Dungeon Shorthand Addendum

The previous post on dungeon shorthand left out a few things: a handful of symbols and methods of connecting rooms.

The exclamation mark and question mark are used for specific kinds of doors: barred doors and secret doors. You could roll for which side a door is barred on, but I would probably just make it barred on the side opposite to the entrance to the level, especially if you were using dungeon shorthand as a way to play a solo dungeon.

An apostrophe basically functions like a change in case combined with a quote. In other words, a word like "can't" is a 30-foot square room with a 10-foot square alcove to the north, but the exit from the room is in the eastern wall of the 30-foot section, not the 10-foot alcove. There is an implied "end-quote" at the end of a word with an apostrophe in it.

This leads into the whole question of how rooms are connected.  By default, the first room in a line has one exit in the east wall, the last room in the line has one exit in the west wall, and all the rooms in the middle of the line have exits in both the east and the west walls. These exits are doorways. The rooms in the second line are not connected to those in the first line, and so on, for each line. Directional letters change this:

- If the first letter of a word is a directional letter, there is no western exit, but an exit in the indicated direction.
- If the last letter of a word is a directional letter, there is no eastern exit, but an exit in the indicated direction.
- Directional letters in the middle of a word are extra exits.

How the rooms are connected depends on what rules you set up for the theme of the dungeon before you begin translating text into a dungeon. You could  make all rooms connect directly, without corridors unless indicated by hyphens or numerals, or you could assume each room occupies a square region 50 feet to each side, or a multiple of 50 feet, so that small rooms of 20 or 30 feet have buffer space and short connecting corridors between themselves.
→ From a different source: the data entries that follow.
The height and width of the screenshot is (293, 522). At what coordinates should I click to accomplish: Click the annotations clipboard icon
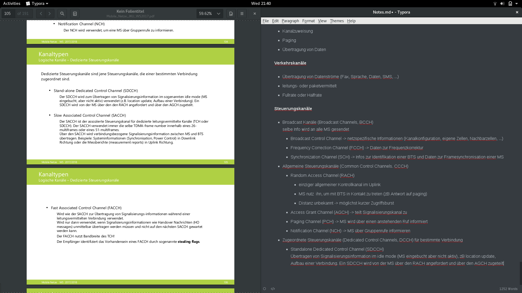[x=75, y=14]
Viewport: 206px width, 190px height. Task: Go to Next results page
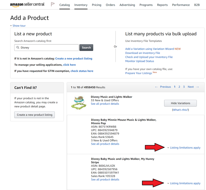(x=193, y=87)
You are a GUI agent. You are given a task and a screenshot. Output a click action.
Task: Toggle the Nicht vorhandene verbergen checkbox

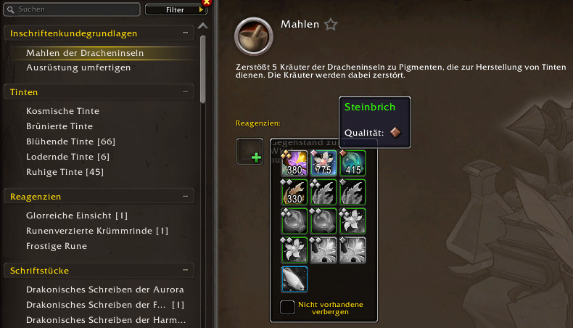point(287,307)
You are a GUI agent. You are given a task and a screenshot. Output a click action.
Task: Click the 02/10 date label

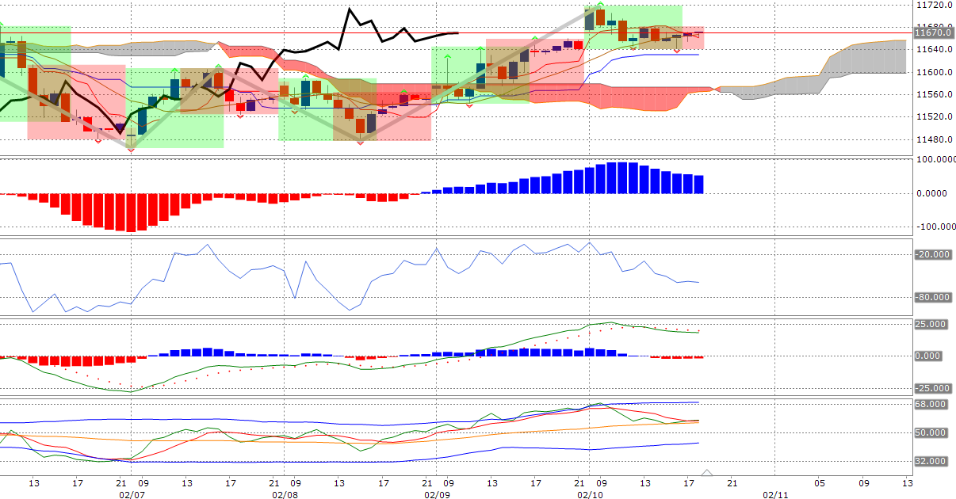[x=590, y=493]
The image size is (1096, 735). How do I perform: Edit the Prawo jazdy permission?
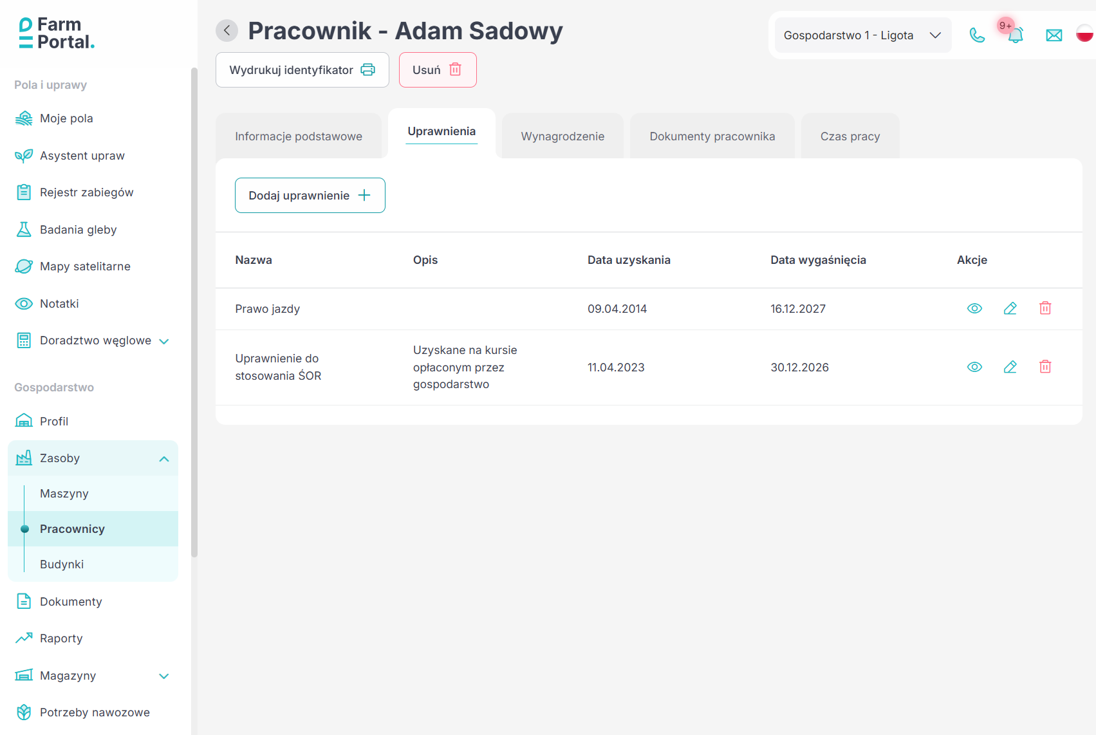pyautogui.click(x=1010, y=308)
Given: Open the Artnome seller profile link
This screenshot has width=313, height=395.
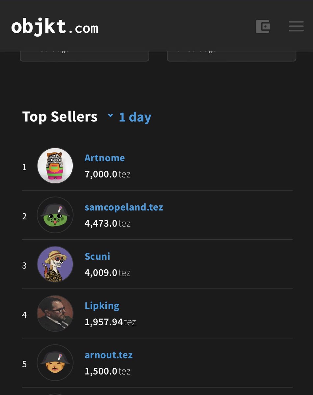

Extra exits connect to the closest exit of another room. One way to do this: extra exits have corridors heading in the same direction. If this corridor would cross the wall of a room, and that wall has a free exit, connect the two exits. If that wall doesn't have an exit, the corridor turns away from any close walls. If the corridor has no where left to turn., it dead-ends. If a corridor would cross another corridor, the two connect.

An ampersand indicates that two words/rooms share a wall, even if you are otherwise using buffer space around rooms. It also indicates that there are no default connections between those two rooms. If the last letter of the first word or the first letter of the second word is a directional letter, then there is a doorway. Otherwise, the rooms are isolated.

A plus sign is a potential corridor intersection, but not necessarily a four-way intersection. It works a little like an apostrophe: if you have a phrase of the form "A + B C", Room A has a corridor at least 30 feet long heading east to Room C, with a side corridor heading north to Room B. This arrangement may change based on directional letters in any of the words. Longer expressions with multiple plus signs mean four-way, five-way, or other multi-way intersections.

Hyphens, as I said are corridors. I'd probably make the hyphens five-foot wide, rather than the standard ten feet.

I suggested that a hash mark (#) should be bars or a grate, and I typically use pipes (|) as lower-height walls, asterisks as boulders, underscores as trenches or pits, carets (^) as chimneys or chutes, equal signs as ledges. But each of these could be redefined to fit a particular theme before you begin your interpretation.